Join Date: October 25, 2001
Location: Alabama
Posts: 18,535
The only Berdan primers I ever fooled with were in some Kynoch .450 Express belonging to a friend. We clamped the sizing die in a vise, mouth up, and dropped a case into it. Then drove a common awl through the indent at a sharp angle so as to miss the integral anvil and just levered the primer out of the pocket. The same principle as the RCBS device, just with ordinary tools.

You can do it with hydraulics like Mike40 describes, you can even do it on the press with an expander plug. It is possible to bulge the brass beyond use if the primer is crimped or corroded really tight in the pocket.

res45s video does not emphasize it, but uses a balanced hydraulic surge that won't hurt the brass. There was an old Gun Digest or Handloader's Digest that showed a fancier set of tooling for the same job.

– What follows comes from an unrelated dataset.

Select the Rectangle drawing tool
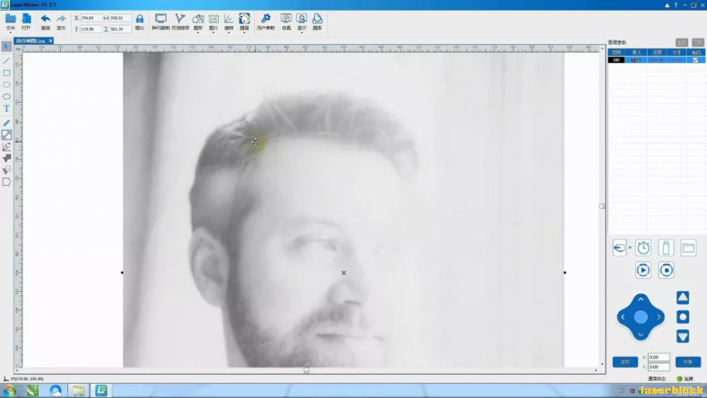707x398 pixels. pyautogui.click(x=6, y=73)
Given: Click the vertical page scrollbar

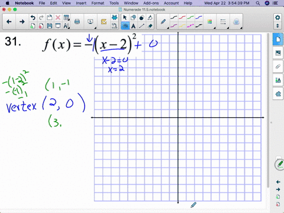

Getting into trivia and history, once upon a time, British shooters could support a domestic reloading tool industry. There were three Berdan decappers operating on completely different principles.

The Prime Hydro Punch had a water reservoir with plunger and a long nozzle that reached down into the case and set over the flashholes. A whack on the plunger forced the primer out with hydraulic pressure but with only a couple of drops of water released. Lots less messy.

The Prime Power Punch looked similar but the long nozzle set a fresh primer down against the flashhole from the inside. The exposed plunger was the head of a firing pin and a hit on it blew the Berdan primer right out into a shielded base. It cost you two primers per shot, one to shoot, one to decap, but was quick and dry. You could use a more common Boxer primer in the decapping operation. Noisy, though.

Prime or maybe Wamadet made a decapping spindle that went in the sizing die like a regular Boxer decapping assembly. For Berdans it had an offset decapping pin made of fine but strong piano wire. You left it loose in the threads and as you raised the press ram, mainipulated the head of the spindle to feel the pin into one of the flashholes. Then pull the press handle to decap like Boxer. Said not to work with crimped primers, the fine tip would just punch through.

But all that was in a bygone day and the old British tools largely forgotten.
I looked and the Wamadet seems to be back in production, but Prime is apparently long gone.